-- Work to complete --
Below are entries; output exactly the lines from the one with "[ADAPTIL Calm Nachfüllflakon] (343, 516)" to the one with "Instagram (40, 2033)", both included, and nothing else.

§

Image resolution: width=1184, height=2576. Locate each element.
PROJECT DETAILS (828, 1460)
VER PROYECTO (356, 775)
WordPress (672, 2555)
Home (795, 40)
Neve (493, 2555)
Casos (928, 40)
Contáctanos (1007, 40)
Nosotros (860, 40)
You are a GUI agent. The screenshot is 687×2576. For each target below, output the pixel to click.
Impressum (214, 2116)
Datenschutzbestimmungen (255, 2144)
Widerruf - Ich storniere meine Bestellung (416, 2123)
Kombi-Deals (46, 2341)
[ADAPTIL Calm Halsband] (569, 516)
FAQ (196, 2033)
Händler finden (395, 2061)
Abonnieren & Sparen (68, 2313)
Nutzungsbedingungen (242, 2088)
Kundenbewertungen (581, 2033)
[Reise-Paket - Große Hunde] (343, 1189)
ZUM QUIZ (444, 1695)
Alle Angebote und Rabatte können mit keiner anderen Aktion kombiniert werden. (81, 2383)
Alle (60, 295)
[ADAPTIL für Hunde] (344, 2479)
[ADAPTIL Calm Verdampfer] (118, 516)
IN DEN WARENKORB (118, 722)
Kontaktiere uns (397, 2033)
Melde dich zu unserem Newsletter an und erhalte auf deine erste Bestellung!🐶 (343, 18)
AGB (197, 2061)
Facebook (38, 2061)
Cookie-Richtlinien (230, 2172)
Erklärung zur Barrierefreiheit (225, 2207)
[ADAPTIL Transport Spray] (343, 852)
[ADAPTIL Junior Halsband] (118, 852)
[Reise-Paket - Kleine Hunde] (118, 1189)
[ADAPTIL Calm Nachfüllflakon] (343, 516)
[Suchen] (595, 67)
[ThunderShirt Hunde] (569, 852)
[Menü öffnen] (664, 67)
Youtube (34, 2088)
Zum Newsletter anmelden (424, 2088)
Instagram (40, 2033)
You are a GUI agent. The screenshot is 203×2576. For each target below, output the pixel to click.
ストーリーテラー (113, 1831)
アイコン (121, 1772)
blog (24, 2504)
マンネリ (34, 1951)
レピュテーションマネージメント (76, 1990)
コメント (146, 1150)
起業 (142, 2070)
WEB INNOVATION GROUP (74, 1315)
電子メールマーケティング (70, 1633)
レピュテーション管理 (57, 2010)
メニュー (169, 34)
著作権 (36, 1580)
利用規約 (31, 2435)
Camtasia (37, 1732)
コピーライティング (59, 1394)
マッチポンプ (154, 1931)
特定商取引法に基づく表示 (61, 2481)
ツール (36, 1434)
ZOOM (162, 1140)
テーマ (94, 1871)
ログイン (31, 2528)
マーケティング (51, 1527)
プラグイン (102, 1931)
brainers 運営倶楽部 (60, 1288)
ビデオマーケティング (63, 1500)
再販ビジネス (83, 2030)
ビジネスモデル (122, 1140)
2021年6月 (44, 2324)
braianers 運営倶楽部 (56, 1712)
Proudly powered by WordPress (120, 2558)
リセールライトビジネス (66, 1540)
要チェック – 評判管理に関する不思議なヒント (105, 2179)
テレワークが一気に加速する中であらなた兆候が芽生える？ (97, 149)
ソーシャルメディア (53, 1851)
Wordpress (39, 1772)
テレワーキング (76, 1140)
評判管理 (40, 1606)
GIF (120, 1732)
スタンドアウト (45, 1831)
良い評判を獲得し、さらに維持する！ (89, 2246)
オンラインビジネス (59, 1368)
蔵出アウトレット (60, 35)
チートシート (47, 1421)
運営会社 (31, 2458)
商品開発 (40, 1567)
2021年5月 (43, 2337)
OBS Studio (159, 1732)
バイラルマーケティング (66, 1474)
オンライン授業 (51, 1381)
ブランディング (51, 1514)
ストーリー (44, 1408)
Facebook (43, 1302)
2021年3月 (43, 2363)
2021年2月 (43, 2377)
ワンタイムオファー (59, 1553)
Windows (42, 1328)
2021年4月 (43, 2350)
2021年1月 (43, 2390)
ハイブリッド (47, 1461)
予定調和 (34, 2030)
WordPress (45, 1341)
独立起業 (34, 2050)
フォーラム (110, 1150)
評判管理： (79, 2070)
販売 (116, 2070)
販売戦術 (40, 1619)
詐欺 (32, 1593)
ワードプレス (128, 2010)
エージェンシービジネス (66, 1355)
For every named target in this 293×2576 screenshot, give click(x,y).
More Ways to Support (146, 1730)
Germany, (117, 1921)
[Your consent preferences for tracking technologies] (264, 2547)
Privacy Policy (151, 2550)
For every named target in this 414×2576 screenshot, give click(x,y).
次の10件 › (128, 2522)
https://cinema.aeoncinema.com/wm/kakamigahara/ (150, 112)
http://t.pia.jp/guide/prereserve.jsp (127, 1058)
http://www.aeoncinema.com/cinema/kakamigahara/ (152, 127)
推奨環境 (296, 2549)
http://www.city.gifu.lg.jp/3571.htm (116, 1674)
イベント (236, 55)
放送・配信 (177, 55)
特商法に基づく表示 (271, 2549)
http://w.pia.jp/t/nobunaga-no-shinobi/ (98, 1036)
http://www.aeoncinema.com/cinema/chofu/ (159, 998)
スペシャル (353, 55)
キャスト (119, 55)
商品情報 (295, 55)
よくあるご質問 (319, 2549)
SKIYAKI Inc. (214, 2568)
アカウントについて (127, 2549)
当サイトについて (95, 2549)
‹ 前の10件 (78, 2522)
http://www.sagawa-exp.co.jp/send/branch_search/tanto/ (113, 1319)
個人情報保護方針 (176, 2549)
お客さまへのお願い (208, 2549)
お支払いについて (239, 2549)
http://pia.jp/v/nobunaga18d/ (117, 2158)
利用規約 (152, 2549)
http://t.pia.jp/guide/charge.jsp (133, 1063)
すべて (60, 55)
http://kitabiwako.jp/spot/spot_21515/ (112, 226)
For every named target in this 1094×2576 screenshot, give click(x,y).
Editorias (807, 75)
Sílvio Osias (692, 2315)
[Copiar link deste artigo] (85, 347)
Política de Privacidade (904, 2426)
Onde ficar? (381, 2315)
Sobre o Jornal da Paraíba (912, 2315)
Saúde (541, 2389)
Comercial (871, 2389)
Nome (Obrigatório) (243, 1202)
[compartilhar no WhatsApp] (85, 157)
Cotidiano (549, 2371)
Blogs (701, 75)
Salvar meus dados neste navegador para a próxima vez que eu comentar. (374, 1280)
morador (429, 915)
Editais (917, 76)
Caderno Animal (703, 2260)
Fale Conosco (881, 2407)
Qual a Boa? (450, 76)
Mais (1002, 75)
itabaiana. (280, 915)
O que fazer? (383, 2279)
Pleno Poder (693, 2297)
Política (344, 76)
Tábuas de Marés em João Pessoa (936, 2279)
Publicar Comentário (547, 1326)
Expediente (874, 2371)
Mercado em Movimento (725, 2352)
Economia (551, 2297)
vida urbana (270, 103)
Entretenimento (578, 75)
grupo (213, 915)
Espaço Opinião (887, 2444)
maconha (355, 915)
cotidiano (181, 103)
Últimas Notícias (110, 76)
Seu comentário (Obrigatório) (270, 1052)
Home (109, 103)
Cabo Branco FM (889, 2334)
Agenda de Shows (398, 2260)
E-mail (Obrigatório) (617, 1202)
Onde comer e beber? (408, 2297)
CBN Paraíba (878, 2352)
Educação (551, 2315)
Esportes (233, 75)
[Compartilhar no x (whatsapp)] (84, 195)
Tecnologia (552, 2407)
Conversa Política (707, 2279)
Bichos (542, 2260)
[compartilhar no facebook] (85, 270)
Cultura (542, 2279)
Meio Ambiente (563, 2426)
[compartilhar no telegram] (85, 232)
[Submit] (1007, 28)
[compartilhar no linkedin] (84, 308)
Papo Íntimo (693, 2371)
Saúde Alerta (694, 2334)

§

-- Problem solution --
[ADAPTIL Calm Nachfüllflakon] (343, 516)
[Suchen] (595, 67)
[ThunderShirt Hunde] (569, 852)
[Menü öffnen] (664, 67)
Youtube (34, 2088)
Zum Newsletter anmelden (424, 2088)
Instagram (40, 2033)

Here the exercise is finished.